Interestingly, L. cuprina females are readily attracted to sheep with clean fleece, but will not lay unless the fleece is soiled with faeces or urine [5]. Fleece-rot results from bacterial infections of Pseudomonas aeruginosa proliferation in moist fleece, causing a green colouration and subsequently becoming highly attractive to female L. cuprina [40, 41]. Thus, it is the bacterial presence that attracts female flies to the area, as seen with the attraction of L. sericata to swarming P. mirabilis on carrion [16]

While myiasis is well-documented to be of detriment in the case of flystrike, there is also a beneficial application of myiasis. Maggot therapy involves the deliberate application of larvae to non-healing human wounds in an effort to debride necrotic tissue, flush the wound with antimicrobial compounds, and stimulate the growth of new tissue [4244]. Lucilia sericata is commonly the species utilised for this purpose, but L. cuprina has been applied both accidentally [45] and deliberately [46], yielding similar results to its sister species. Thus, the interchangeability of the two species is again established.

Genetic studies have supported the separate species status of both L. cuprina and L. sericata, in spite of strong similarities in morphology and ecology [47]. Hawaiian flies morphologically identified as L. cuprina, however, have been shown to possess L. sericata-type mitochondrial DNA sequences across the COI and COII regions of mitochondrial DNA, which are maternally inherited [48]. According to Stevens and Wall [48] this may suggest a hybridisation event that has become fixed in L. cuprina within Hawaii by lineage sorting. Although hybrids of the two species have been produced in the laboratory but were not highly fertile [37], there have been no reports of true hybrids in the field.

There are two subspecies of L. cuprina. Lucilia cuprina dorsalis is the subspecies dominant throughout sub-Saharan Africa and the Australasian regions [37, 49]. The second subspecies, L. cuprina cuprina has been shown to readily interbreed with L. c. dorsalis in the wild, indicating that despite their varying morphology and behaviour, they taxonomically comprise a single species [49]. This said, varying behaviour and biology between the subspecies may be highly important in the consideration of use of L. cuprina in maggot therapy, but this has not been considered yet given the focus on L. sericata.
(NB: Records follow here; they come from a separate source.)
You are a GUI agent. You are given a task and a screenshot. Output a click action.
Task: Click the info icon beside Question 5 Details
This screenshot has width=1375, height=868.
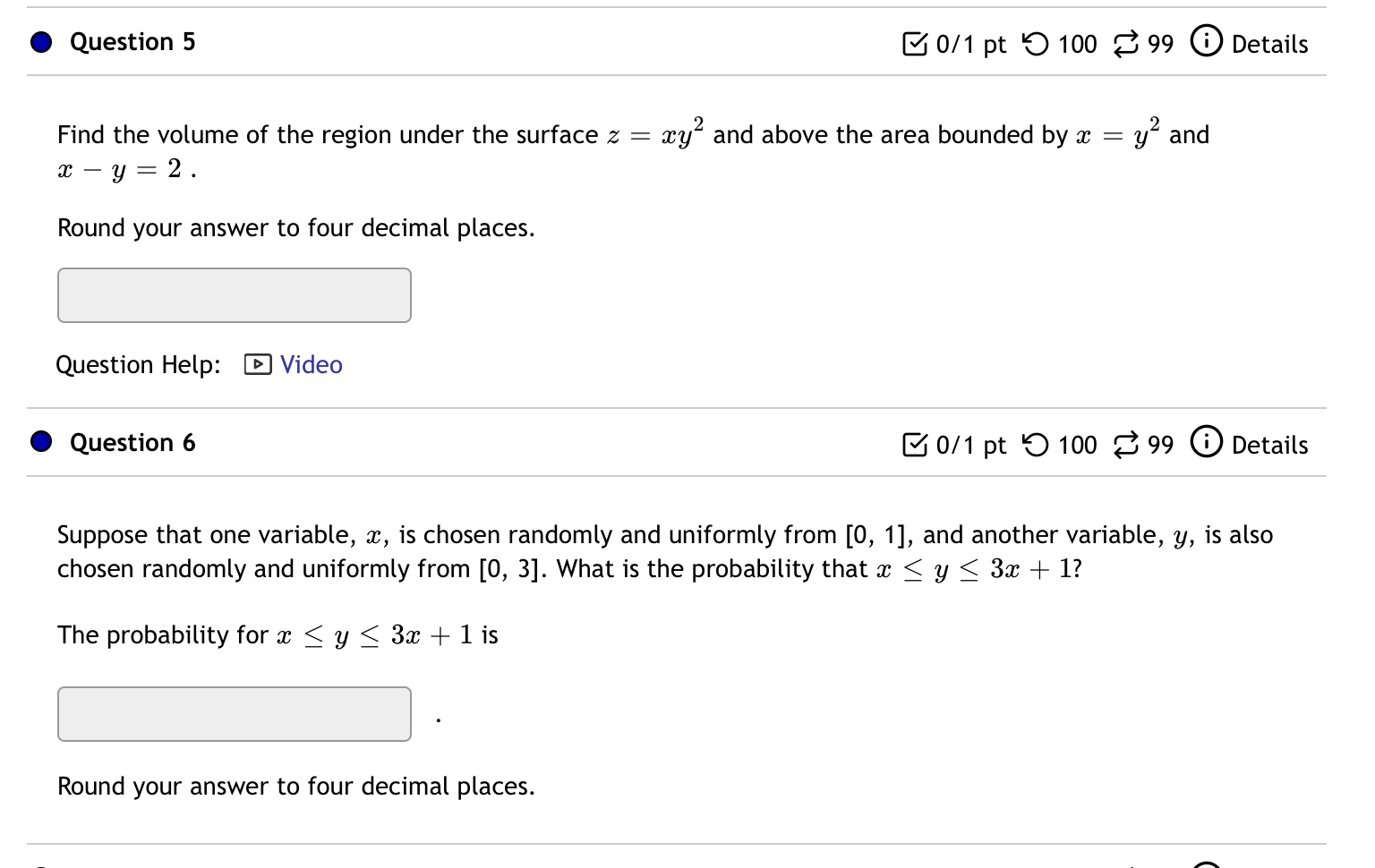point(1207,42)
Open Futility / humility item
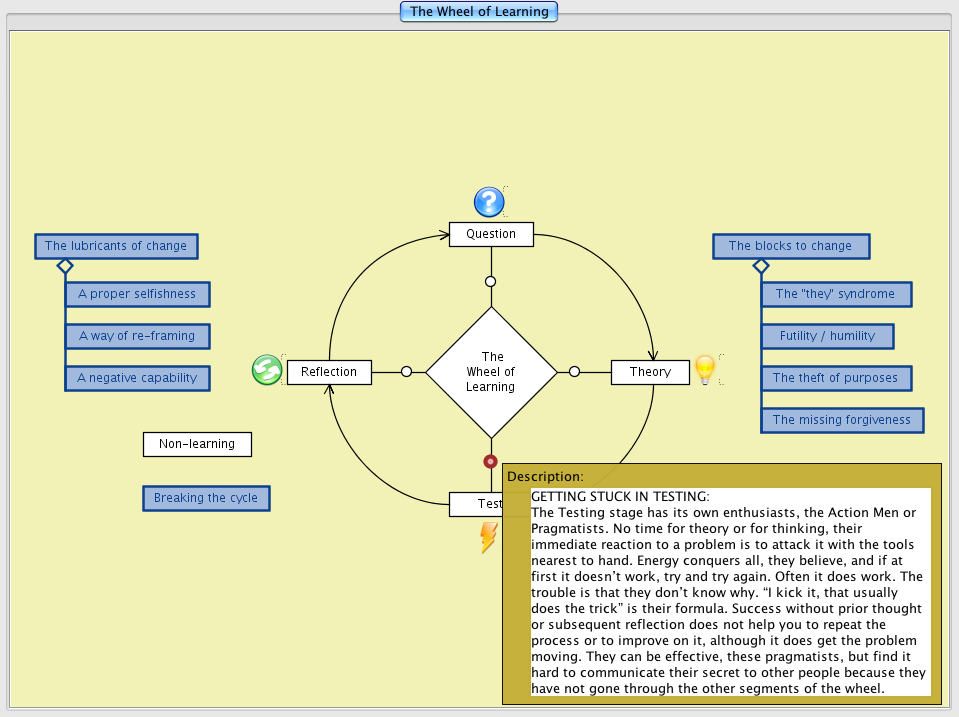This screenshot has width=959, height=717. [x=827, y=336]
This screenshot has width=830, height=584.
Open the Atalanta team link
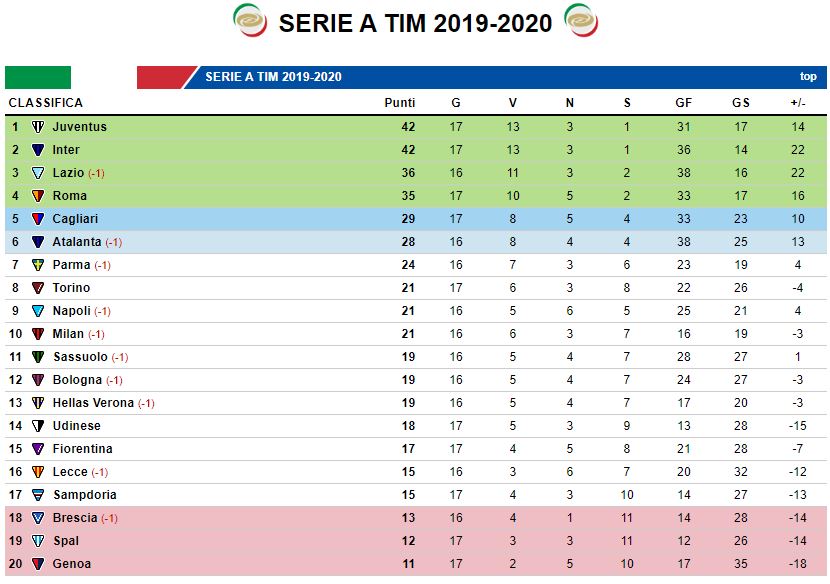coord(76,242)
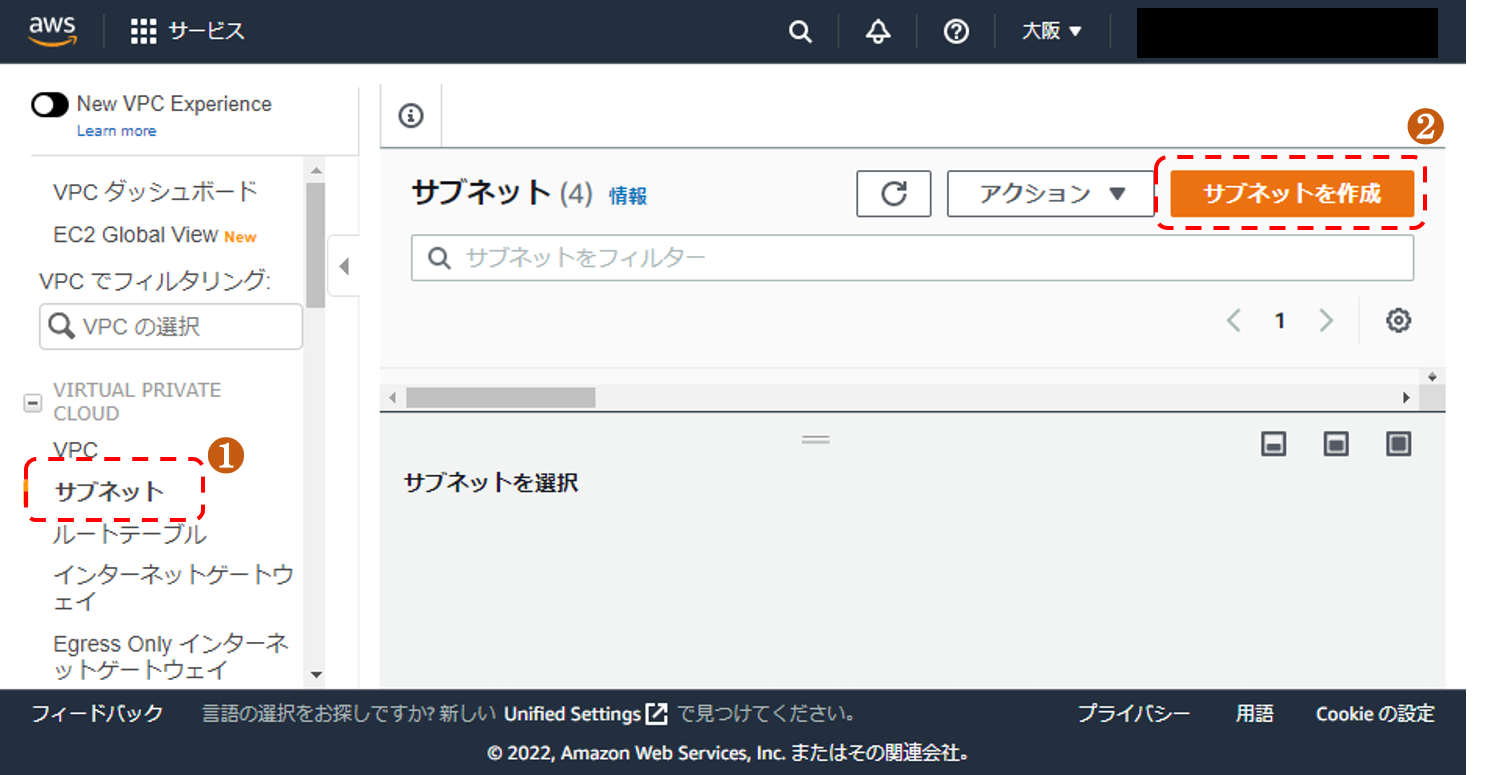Image resolution: width=1485 pixels, height=775 pixels.
Task: Open the アクション dropdown menu
Action: point(1051,193)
Future studies investigating the use of L. cuprina in maggot therapy will need to consider possible differences in efficacy and risk.

Summary

The Diptera is a highly diverse insect order but it is the family Calliphoridae (blowflies) that has been the focus of this chapter because many calliphorid species are of great medical and veterinary importance. Calliphorid flies utilise a variety of food sources both as adults and during larval development. Adult blowflies seek the nectar and pollen of flowering plants and are consequently important pollinators. They also visit dung, carrion, and living animals to feed. This means they can potentially spread germs. Generally, calliphorid flies prefer to breed in dead and decomposing organic matter, including carrion, but living animals are also utilised as a food source for larvae. Myiasis, the colonisation of living animals and humans by fly larvae, may be the only way a species of blowfly reproduces, but other species are more flexible and able to utilise both carrion and living animals depending on availability and resource competition.

While blowflies are a nuisance to people and responsible for disease in humans and livestock, many species are also of significant benefit to people beyond their widely-recognised ecosystem services (decomposition, pollination, and food for other animals). Some species that colonise wounds such as L. sericata have a benign and even beneficial impact on wound healing. It is this therapeutic benefit that has led people for thousands of years to use fly larvae (maggots) for the treatment of infected and chronic wounds. Chapters 3 to 6 provide guidance on clinical aspects of maggot therapy and its integration into the healthcare setting [5053]. In forensic science, it is the knowledge of female colonisation and oviposition habits and species developmental rates that allows law-enforcement to estimate the time of death in coronial or murder inquests.